Monday 30 April 2012

David Gauntlet: Men's Magazines and Modern Male Identities 2002


Argues against the notion of men’s lifestyle magazines representing a reassertion of old fashioned masculine values, or a backlash against feminism.
Supports the idea that identities are fluid and found magazines offer readers an opportunity to ‘pick and mix’ from magazine advice
Media messages in the form of role models, directing men in constructing identities and lifestyles.
Identities are fluid and personal change is both possible and necessary.

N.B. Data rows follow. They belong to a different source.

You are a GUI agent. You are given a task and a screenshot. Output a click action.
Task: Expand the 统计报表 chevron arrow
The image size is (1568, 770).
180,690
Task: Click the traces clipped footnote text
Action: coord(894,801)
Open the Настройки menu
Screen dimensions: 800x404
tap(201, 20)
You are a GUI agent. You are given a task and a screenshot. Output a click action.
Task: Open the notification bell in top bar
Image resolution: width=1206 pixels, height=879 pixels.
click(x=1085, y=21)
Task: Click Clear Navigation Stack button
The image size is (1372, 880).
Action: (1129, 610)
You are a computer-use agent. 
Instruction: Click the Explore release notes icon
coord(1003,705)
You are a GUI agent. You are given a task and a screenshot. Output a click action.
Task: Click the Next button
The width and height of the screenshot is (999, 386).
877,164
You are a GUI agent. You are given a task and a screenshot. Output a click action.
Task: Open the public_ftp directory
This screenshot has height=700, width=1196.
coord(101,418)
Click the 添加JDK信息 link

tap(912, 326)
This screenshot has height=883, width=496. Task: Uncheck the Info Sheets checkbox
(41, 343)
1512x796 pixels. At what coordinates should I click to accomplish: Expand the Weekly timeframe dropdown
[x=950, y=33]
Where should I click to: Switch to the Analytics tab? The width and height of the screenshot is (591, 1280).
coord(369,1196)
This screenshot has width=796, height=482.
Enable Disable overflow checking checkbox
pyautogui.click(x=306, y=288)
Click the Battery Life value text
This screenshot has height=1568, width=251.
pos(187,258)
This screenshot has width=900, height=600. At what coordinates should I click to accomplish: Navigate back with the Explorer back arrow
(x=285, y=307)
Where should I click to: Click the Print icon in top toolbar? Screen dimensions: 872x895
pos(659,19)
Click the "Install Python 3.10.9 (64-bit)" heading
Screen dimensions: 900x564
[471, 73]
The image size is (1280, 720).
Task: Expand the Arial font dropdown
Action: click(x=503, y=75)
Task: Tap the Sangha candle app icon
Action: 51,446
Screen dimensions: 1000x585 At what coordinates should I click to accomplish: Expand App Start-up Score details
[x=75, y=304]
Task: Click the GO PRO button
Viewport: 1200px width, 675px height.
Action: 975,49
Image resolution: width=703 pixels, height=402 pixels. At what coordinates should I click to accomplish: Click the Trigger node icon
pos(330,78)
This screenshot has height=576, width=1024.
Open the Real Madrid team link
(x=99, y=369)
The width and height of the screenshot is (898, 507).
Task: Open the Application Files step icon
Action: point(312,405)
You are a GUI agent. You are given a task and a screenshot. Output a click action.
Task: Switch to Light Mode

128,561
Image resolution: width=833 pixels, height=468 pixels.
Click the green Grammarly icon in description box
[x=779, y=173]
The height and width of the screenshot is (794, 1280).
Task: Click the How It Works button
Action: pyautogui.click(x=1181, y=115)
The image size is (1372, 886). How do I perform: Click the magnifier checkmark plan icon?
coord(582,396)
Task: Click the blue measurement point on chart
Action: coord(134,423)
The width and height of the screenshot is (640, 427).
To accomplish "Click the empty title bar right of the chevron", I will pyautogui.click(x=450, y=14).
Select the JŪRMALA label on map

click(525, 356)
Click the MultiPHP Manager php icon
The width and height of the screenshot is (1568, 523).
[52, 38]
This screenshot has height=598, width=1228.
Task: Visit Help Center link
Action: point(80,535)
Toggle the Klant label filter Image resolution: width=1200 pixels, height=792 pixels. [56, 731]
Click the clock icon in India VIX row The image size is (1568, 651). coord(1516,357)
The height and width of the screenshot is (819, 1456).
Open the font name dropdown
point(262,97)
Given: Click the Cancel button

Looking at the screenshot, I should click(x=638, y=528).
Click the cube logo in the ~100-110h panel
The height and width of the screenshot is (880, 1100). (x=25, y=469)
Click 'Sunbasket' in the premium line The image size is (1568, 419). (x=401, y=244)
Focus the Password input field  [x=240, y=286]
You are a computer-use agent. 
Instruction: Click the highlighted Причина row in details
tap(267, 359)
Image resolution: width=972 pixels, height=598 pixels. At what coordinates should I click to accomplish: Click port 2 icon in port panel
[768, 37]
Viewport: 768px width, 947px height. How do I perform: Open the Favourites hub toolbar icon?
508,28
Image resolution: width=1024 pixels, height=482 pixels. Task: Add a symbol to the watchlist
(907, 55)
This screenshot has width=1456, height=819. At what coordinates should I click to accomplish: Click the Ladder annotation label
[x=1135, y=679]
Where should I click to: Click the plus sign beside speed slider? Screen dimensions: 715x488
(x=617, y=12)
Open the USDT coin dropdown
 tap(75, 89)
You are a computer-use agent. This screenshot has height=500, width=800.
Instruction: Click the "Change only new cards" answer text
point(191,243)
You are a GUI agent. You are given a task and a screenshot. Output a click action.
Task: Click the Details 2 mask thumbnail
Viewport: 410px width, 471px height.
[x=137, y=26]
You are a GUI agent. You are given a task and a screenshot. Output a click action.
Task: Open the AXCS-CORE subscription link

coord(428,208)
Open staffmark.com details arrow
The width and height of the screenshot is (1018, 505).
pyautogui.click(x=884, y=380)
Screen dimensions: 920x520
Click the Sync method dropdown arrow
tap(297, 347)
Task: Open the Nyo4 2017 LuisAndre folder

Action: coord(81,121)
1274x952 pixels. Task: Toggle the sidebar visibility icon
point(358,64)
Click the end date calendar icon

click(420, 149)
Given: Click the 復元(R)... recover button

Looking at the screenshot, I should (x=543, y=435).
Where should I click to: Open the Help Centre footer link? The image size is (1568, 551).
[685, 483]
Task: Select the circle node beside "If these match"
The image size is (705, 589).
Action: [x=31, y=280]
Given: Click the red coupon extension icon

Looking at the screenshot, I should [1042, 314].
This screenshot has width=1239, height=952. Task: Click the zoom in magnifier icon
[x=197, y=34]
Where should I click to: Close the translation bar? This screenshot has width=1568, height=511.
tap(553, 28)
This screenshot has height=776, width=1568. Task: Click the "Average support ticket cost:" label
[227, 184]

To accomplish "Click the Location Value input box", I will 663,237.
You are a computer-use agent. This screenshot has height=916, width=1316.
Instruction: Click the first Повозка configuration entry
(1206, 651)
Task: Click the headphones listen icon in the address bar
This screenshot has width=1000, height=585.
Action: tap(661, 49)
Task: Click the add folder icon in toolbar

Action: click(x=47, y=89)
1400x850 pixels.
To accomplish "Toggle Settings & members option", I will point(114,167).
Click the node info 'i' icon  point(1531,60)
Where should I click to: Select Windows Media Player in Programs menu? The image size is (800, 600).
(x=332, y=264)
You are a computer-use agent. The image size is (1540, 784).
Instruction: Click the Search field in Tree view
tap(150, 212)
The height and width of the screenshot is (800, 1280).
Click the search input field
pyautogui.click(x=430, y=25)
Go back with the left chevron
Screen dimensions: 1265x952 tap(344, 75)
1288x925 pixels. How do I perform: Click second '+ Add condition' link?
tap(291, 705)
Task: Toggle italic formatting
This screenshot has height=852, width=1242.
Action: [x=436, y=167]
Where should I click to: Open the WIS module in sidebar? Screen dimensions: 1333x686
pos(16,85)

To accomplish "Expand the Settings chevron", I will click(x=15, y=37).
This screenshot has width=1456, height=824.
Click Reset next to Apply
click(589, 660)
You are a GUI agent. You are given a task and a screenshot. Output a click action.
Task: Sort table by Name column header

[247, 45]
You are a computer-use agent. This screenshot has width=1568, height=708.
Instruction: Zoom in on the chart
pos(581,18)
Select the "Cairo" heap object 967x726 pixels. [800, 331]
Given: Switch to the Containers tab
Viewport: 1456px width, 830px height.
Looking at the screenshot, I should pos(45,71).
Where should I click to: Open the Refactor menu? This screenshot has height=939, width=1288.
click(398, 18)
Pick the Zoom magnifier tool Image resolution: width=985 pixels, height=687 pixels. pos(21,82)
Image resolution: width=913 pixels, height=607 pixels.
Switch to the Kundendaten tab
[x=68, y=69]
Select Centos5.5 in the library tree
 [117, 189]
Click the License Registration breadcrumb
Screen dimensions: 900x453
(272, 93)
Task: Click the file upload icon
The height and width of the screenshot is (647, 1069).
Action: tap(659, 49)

Gauntlett considered the idea of manhood conveyed my men's lifestyle magazines, and whether these magazines are:
- simply mainstream vehicles for old fashioned attitudes
- soft porn pleasures
- offering new models of male identity to modern men

Across all the men's lifestyle magazines he studied, Men's Health is the only one to regularly feature semi-naked men, instead of women, on the cover. It is also the one which closely parallels women's lifestyle magazines! e.g.
- emphasis on body & appearance; including fitness, healthy eating and weight loss
- psychological strand including advice on positive thinking, improving self esteem & using mental techniques for success
- how to keep passion alive in a relationship and sex advice.

Gauntlett summarised that MH actually provides a clever 'masculine' packaging of everything women's magazines are expected to be about - looks, sex, relationships, diet, lifestyle, career, success.
The MH ideal he found to be supremely fit, good in bed, knowledgeable but above all, and most problematic, is the notion that the ideal MH man is everybody's ideal.

He suggests that men's magazines show men to be insecure and confused in the modern world seeking help and reassurance. 

'Laddish' tone used as a defensive shield: writers will anticipate that many men may reject serious articles on relationships, advice on sex, health and cooking, and so they present their pieces with humour, irony and laddishness. Gauntlett suggests this humour is a requirement - men's magazines could leave out coverage of sex & relationships but don't, so it could be argued that users do want articles on those things but don't want others to think that they do, or even don't want to think that they themselves want them.